--- Extracted text ---

(Photo: Kativ/iStock)

Why You Should Learn to Drive in Winter

By Tom Murray

Haydn Vosloo didn’t set out to do his driver training in winter, but like a true Albertan, he embraced all that the season threw at him. 

“It snowed when I took my lessons,” he recalls, “so learning how to park and drive on the highway was more difficult.” 

The challenge, however, was a rewarding one. With an expert AMA driving instructor beside him, the 17-year-old Medicine Hat resident gained a first-hand understanding of how to safely handle snowy, icy conditions—ensuring he’d be a better, more confident driver year-round.

“Students may prefer gentler weather for their driver training, but the reality is they’re going to have to deal with far more challenging conditions in winter,” says Martin Wiseman, chief instructor at AMA. “It’s better to learn those particular skills with a professional sitting next to you rather than just winging it on your own.”

Or as Vosloo says, “If you can do it in winter, it’s even easier in summer.”

--- Dataset content ---

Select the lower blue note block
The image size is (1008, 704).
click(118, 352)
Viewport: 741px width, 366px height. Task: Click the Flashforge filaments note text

---

=== Work request 1 ===
Summarize the winter driving article in two sentences.
=== Work request 2 ===
Answer from the winter driving article, one line per question:
(a) How old is Haydn Vosloo?
(b) What position does Martin Wiseman hold?
(c) Which two skills did the snow make more difficult for Vosloo to learn?
=== Work request 3 ===
Please repeat the winter driving article word for word, starting at "The challenge, however, was" and ending at "confident driver year-round.".

=== Exercise solution 1 ===
Seventeen-year-old Haydn Vosloo of Medicine Hat took his driver training while it snowed, which made learning to park and drive on the highway harder. With an AMA instructor beside him, he learned to handle snowy, icy conditions safely, and AMA chief instructor Martin Wiseman says students are better off learning those winter skills with a professional next to them.

=== Exercise solution 2 ===
(a) He is 17.
(b) He is chief instructor at AMA.
(c) Parking and driving on the highway.

=== Exercise solution 3 ===
The challenge, however, was a rewarding one. With an expert AMA driving instructor beside him, the 17-year-old Medicine Hat resident gained a first-hand understanding of how to safely handle snowy, icy conditions—ensuring he’d be a better, more confident driver year-round.